Twenty years ago,
Jane Lord, a 1988 associate degree in nursing graduate, could not have imagined
how painful her life’s journey would be.
Despite nearly being killed in a
devastating car crash and undergoing 24 surgeries to repair the damage in the
years since, Lord was able to see her own daughter, Kelly Dries, '03, '14, dean of the Ruth S. Coleman College of Nursing, follow in her nursing
footsteps May 18, at Stritch’s commencement ceremony.
After Lord graduated
from Stritch, she began working in hospice nursing. In 1994, Lord was driving
to a hospice patient’s house in Beaver Dam when an 18-wheel semitrailer truck
sped through a stop sign at more than 65 miles per hour and broadsided her car.
Lord’s vehicle was
crushed, and she suffered devastating physical injuries, including structural
damage, torn ligaments, and multiple internal injuries.
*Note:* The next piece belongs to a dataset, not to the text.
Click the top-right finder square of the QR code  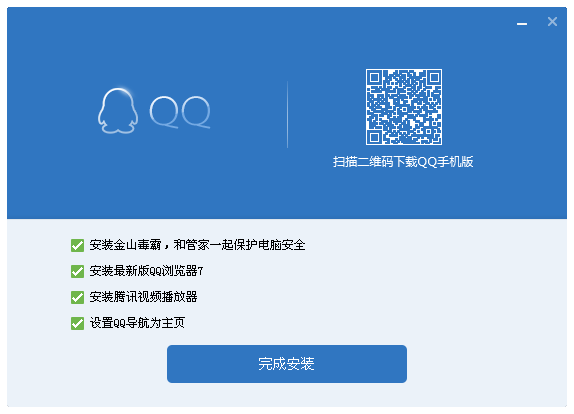(x=434, y=77)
Her soul and sense of
purpose, however, only grew stronger.
“At that moment, my
nursing career as I knew it ended, but my spirituality soared,” Lord said.
And although Lord’s
nursing career was ended that day, Stritch’s May commencement is an opportunity
for Lord to celebrate the continuation of the nursing career of her own
daughter, Kelly Dries, who received a Ph.D. degree in leadership for
the advancement of learning and service in higher education.
Dries was appointed the
dean of the Ruth S. Coleman College of Nursing in August 2012. Under her leadership, the College has prepared to launch the state's first bachelor's degree program in respiratory therapy; initiated articulation agreements with the Wisconsin Technical College System; and integrated a mental health strand into the curriculum. But Dries' connection to Stritch began earlier than her appointment as dean. She remembers
visiting the main campus as a young girl when her mother studied here.
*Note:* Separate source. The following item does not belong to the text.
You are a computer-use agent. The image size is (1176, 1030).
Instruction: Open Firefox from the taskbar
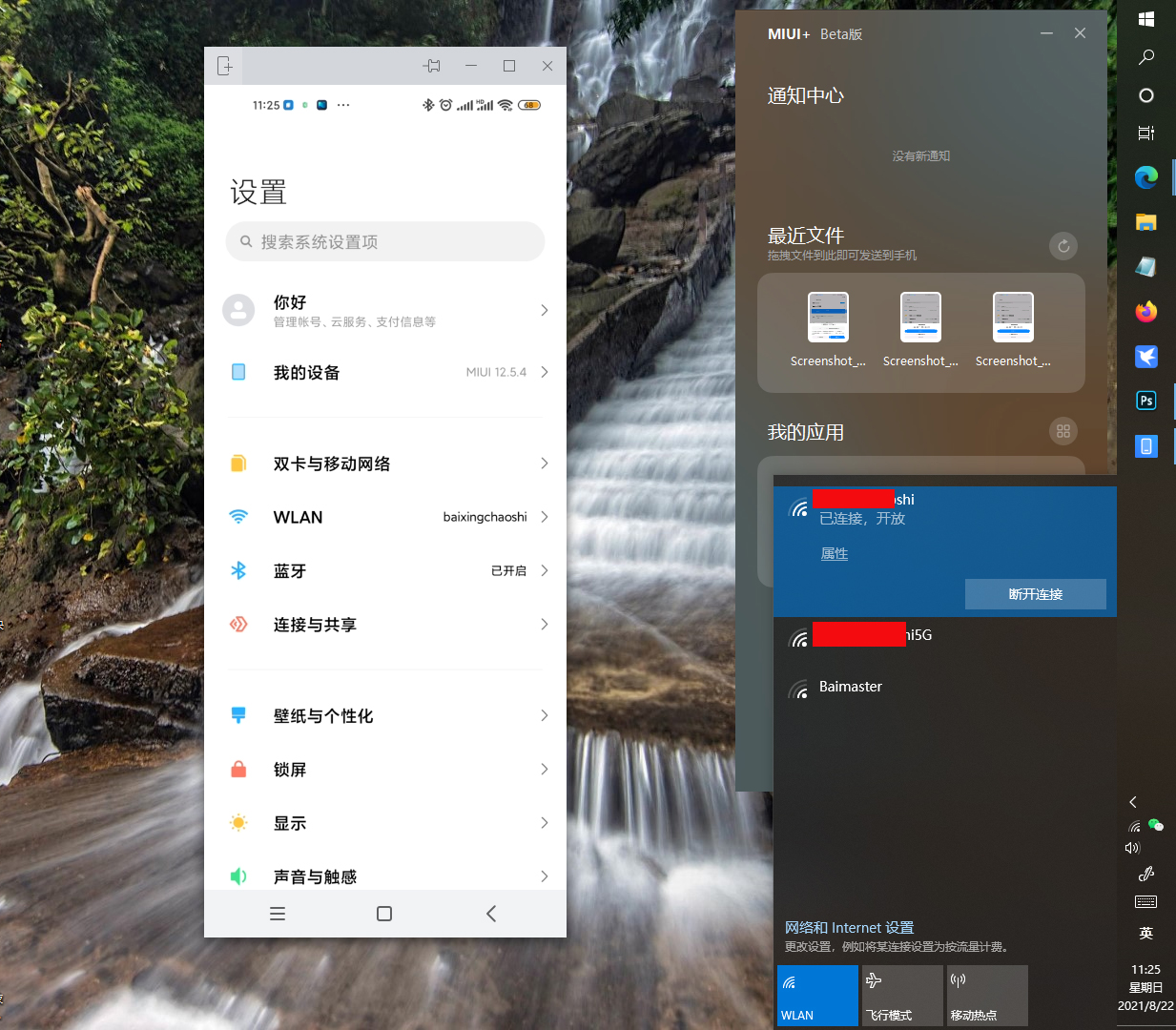(x=1145, y=312)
the earning of her Ph.D., Dries is able to honor her mother, who was in
attendance as Dries walked across the stage. And as the dean of the very college
where her mother began her journey in nursing, Dries is able to help her mother
come full circle.
"It was an honor to have my mother present at my graduation," said Dries. "She has been my inspiration and biggest cheerleader."
Dries credits her
mother for always providing guidance, support, and demonstrating determination. Even while bedridden during her
recovery or during a long and painful rehabilitation process, Lord never felt
sorry for herself or gave up. She continues to find new ways to serve and is
active with Stephen Ministries, an organization that trains laypeople to
counsel and support members of their congregations and communities; Christian
Life Community, and St. Vincent DePaul. In May 2011, Lord became a covenanted
School Sisters of Notre Dame associate.
God is calling each one of us on a unique journey,” Lord said. “We all have a
specific mission in life. I may never again be able to be a nurse and lift people
physically. But now I can lift them spiritually.”
Dries, as a second
generation Stritch graduate, is proud of her mother’s recovery, perseverance,
and commitment to service.
“No matter what
capacity, people can refocus their energies and be able to serve to meet the needs
of others. It may just look a little different,” she said.